*EXERCISE REQUIREMENTS*:
Copy out the records below word for word, from the first line through the line that contains "This screenshot has height=868, width=1397.", inclusive.
[Start DATA PROVIDED]
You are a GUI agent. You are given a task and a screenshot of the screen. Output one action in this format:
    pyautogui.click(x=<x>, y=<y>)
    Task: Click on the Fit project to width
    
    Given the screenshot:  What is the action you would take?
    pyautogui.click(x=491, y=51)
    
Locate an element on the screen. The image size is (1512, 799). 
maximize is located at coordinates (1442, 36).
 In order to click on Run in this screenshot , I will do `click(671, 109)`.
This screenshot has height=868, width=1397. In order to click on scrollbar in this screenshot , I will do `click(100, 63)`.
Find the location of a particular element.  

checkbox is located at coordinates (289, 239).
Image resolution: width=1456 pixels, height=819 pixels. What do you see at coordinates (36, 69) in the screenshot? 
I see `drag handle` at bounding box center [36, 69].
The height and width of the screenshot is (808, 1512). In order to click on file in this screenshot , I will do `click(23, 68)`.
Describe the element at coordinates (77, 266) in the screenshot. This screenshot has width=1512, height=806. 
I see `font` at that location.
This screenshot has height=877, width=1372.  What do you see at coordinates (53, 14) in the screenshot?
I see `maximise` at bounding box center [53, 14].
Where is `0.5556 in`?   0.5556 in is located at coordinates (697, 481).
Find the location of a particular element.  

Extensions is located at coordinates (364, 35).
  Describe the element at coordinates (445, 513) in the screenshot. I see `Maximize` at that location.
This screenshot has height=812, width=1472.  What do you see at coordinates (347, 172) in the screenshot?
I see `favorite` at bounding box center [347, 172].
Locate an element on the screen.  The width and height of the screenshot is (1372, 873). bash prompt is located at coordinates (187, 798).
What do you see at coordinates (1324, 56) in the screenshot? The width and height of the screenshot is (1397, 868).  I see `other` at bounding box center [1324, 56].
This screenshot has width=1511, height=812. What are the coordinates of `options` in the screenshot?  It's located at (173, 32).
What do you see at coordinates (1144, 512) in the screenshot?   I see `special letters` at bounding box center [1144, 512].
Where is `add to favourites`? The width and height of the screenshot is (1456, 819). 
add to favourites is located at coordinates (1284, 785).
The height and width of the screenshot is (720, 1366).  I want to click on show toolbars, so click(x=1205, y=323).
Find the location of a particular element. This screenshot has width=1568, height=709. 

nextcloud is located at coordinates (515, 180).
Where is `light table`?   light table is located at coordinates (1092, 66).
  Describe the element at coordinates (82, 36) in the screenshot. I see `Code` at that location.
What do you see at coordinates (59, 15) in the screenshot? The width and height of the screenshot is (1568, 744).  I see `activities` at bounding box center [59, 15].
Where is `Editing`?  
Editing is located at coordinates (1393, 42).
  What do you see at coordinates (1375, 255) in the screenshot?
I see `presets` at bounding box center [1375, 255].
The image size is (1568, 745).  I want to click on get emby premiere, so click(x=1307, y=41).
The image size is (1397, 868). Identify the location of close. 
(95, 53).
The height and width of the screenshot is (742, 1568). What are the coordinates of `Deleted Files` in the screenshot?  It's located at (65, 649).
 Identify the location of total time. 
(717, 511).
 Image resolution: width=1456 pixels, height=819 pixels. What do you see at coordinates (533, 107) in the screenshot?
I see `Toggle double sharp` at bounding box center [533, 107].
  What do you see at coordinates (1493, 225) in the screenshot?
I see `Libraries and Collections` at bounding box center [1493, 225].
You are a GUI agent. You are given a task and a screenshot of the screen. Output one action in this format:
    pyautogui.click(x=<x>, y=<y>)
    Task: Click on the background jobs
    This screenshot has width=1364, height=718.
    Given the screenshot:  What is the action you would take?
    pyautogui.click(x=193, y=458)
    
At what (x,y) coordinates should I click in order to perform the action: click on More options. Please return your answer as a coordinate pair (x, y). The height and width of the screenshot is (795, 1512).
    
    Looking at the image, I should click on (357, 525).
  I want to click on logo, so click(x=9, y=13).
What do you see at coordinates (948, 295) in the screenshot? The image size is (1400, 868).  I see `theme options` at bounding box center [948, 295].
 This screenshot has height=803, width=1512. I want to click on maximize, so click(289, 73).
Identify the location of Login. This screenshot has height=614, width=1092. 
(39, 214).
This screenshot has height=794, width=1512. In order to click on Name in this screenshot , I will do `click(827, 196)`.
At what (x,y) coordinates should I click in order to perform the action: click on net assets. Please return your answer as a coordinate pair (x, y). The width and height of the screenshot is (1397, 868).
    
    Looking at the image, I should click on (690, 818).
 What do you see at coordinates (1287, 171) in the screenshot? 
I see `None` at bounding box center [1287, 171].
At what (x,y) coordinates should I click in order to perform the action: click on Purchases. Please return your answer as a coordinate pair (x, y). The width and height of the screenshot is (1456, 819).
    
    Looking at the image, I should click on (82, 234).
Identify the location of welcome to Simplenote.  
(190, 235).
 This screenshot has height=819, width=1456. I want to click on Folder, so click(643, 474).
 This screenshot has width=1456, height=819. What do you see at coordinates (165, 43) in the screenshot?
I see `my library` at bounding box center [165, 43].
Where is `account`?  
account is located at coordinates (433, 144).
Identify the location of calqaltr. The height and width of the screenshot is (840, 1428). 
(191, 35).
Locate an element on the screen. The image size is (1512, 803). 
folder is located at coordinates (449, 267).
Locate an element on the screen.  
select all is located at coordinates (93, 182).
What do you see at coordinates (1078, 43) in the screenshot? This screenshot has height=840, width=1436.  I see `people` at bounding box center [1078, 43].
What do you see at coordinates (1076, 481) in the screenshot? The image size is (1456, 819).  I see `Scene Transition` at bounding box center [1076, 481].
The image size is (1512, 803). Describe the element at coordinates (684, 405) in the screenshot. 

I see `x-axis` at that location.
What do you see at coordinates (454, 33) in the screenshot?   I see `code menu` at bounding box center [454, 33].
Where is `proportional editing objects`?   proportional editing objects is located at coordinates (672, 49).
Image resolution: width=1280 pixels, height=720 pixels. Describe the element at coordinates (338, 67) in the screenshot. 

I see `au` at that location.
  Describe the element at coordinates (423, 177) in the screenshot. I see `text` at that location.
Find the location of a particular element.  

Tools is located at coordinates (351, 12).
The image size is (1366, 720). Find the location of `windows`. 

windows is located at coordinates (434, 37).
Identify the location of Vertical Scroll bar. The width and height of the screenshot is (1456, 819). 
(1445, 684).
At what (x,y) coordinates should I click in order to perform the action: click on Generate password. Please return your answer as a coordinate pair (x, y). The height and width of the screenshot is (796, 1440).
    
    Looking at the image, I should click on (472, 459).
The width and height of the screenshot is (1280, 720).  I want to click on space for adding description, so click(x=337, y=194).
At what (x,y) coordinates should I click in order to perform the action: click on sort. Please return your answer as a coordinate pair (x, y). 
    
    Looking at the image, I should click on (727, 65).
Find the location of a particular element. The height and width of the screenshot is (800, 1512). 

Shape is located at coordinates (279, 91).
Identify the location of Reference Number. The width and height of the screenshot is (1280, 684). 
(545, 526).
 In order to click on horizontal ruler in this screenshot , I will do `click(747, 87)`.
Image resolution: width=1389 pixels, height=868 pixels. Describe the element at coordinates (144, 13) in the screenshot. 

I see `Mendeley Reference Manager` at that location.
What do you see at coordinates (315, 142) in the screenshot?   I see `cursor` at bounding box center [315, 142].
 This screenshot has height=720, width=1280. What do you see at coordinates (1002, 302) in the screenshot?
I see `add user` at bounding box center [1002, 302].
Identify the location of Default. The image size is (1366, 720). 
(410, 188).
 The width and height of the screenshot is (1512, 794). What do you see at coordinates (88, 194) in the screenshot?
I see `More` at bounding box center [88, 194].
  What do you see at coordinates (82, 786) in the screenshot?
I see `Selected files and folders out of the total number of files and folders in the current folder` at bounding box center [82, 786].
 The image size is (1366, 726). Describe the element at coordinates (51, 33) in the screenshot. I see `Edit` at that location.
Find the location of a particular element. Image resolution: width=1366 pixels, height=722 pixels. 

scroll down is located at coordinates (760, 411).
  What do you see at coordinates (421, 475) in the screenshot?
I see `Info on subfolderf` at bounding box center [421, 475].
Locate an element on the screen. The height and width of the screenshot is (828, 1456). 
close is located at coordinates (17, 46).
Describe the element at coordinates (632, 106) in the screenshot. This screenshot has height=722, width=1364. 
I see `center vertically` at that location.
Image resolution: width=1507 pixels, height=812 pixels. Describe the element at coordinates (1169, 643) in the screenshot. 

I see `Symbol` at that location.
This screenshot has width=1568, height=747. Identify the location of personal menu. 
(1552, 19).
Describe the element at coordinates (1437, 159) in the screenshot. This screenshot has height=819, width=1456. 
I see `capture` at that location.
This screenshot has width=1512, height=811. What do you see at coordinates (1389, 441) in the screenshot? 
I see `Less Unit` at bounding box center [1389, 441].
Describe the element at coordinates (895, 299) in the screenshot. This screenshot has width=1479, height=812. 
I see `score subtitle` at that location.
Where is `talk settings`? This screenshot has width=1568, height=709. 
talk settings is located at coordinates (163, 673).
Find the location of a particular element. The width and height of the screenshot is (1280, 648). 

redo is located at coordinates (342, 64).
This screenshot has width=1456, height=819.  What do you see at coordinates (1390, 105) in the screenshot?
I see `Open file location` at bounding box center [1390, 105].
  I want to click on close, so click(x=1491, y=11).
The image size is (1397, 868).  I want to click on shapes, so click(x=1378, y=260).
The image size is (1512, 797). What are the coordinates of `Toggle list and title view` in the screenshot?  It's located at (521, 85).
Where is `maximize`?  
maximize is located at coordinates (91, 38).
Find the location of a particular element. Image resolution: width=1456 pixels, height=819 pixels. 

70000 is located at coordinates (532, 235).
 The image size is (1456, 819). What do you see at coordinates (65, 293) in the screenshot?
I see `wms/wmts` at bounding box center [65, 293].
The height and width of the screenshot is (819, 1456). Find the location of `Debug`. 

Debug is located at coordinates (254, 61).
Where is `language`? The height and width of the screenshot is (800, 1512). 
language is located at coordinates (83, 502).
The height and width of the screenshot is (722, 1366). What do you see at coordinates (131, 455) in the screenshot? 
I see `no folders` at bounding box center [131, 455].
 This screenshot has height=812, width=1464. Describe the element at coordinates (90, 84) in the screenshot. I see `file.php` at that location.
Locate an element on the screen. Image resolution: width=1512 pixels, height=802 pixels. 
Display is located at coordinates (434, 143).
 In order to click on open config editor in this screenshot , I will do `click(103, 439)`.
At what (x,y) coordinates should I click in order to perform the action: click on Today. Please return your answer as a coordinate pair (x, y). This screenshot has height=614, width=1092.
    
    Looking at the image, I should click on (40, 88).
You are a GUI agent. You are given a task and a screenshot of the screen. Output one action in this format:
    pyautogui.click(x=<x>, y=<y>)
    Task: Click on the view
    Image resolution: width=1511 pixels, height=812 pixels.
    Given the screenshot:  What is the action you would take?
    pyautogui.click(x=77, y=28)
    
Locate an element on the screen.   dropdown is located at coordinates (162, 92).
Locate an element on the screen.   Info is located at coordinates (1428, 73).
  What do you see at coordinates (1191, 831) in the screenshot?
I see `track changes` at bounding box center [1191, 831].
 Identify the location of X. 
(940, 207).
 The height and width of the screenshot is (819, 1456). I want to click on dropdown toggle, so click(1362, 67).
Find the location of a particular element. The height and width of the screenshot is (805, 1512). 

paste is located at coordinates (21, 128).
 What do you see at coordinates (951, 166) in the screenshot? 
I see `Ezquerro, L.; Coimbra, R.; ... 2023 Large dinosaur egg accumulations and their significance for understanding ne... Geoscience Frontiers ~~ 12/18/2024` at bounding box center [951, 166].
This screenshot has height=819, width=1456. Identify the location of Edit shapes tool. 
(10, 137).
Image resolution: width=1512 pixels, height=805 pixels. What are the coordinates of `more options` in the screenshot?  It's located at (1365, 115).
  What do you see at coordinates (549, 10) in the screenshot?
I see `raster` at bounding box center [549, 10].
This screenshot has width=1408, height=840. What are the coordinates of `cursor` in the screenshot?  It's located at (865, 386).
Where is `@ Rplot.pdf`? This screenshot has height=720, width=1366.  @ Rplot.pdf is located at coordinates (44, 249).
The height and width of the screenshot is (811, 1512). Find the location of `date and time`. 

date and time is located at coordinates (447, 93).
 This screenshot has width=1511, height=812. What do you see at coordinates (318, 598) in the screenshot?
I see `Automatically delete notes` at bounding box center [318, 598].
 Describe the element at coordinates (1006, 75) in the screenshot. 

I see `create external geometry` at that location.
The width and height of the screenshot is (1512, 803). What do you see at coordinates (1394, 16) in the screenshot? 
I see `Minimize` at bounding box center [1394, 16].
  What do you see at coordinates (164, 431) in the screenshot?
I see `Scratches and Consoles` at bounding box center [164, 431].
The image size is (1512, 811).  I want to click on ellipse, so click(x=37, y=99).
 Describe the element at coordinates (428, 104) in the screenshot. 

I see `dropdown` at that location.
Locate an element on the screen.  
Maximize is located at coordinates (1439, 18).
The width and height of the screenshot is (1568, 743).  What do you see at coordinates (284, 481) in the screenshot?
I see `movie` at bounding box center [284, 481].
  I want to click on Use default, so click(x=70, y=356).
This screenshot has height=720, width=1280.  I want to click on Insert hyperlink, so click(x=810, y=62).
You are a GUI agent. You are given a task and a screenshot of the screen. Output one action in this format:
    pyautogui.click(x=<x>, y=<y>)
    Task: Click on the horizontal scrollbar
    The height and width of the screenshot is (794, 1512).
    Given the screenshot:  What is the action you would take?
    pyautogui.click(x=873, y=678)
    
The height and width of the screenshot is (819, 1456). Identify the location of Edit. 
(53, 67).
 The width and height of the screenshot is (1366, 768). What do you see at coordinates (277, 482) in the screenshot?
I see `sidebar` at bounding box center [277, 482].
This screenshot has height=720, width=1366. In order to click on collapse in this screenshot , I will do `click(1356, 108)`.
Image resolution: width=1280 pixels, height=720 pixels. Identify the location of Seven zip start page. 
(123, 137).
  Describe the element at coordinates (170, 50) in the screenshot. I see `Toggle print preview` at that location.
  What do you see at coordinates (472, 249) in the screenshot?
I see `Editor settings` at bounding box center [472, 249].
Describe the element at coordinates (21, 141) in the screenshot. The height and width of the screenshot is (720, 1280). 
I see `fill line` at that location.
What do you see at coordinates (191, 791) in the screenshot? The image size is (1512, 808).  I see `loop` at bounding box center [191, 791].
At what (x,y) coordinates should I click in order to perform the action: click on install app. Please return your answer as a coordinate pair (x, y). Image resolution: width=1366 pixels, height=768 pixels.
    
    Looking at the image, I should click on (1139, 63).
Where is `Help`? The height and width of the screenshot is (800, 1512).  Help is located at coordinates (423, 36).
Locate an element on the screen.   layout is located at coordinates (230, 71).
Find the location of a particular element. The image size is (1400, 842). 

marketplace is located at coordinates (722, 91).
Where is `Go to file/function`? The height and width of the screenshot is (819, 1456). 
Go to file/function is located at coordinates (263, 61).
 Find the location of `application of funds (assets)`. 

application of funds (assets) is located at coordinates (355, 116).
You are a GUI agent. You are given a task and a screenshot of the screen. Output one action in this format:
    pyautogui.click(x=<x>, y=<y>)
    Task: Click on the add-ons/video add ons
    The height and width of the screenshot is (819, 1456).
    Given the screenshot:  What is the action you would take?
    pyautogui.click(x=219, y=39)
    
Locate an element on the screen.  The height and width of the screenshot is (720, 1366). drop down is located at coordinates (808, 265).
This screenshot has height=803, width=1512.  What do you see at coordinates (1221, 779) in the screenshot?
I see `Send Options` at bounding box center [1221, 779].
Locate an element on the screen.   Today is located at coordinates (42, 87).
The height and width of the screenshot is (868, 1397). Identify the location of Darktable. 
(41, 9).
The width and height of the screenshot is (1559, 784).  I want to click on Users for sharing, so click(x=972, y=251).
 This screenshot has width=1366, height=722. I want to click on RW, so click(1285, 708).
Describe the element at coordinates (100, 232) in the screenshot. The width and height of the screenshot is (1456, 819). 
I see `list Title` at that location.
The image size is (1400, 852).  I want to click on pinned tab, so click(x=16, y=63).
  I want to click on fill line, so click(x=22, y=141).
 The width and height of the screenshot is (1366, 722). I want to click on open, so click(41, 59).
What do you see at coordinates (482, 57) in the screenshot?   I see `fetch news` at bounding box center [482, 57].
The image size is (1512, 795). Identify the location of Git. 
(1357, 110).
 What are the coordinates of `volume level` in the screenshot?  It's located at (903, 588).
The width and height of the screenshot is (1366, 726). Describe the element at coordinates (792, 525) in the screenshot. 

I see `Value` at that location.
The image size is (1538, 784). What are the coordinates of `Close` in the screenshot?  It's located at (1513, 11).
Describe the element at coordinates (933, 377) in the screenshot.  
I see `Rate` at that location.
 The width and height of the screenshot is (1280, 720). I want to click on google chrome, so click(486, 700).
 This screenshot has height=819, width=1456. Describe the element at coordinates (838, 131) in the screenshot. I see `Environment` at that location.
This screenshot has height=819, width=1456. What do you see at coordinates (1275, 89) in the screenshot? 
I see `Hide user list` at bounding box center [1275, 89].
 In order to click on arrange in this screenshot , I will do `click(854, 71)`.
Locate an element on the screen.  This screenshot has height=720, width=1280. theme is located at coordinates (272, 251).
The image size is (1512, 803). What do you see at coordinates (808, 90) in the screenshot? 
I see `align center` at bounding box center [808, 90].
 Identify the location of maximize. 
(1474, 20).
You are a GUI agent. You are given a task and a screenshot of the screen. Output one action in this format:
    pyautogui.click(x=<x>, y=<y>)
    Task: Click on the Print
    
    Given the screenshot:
[End DATA PROVIDED]
*RESPONSE TO THE TASK*:
You are a GUI agent. You are given a task and a screenshot of the screen. Output one action in this format:
    pyautogui.click(x=<x>, y=<y>)
    Task: Click on the Fit project to width
    
    Given the screenshot:  What is the action you would take?
    pyautogui.click(x=491, y=51)
    
Locate an element on the screen. The image size is (1512, 799). 
maximize is located at coordinates (1442, 36).
 In order to click on Run in this screenshot , I will do `click(671, 109)`.
This screenshot has height=868, width=1397. In order to click on scrollbar in this screenshot , I will do `click(100, 63)`.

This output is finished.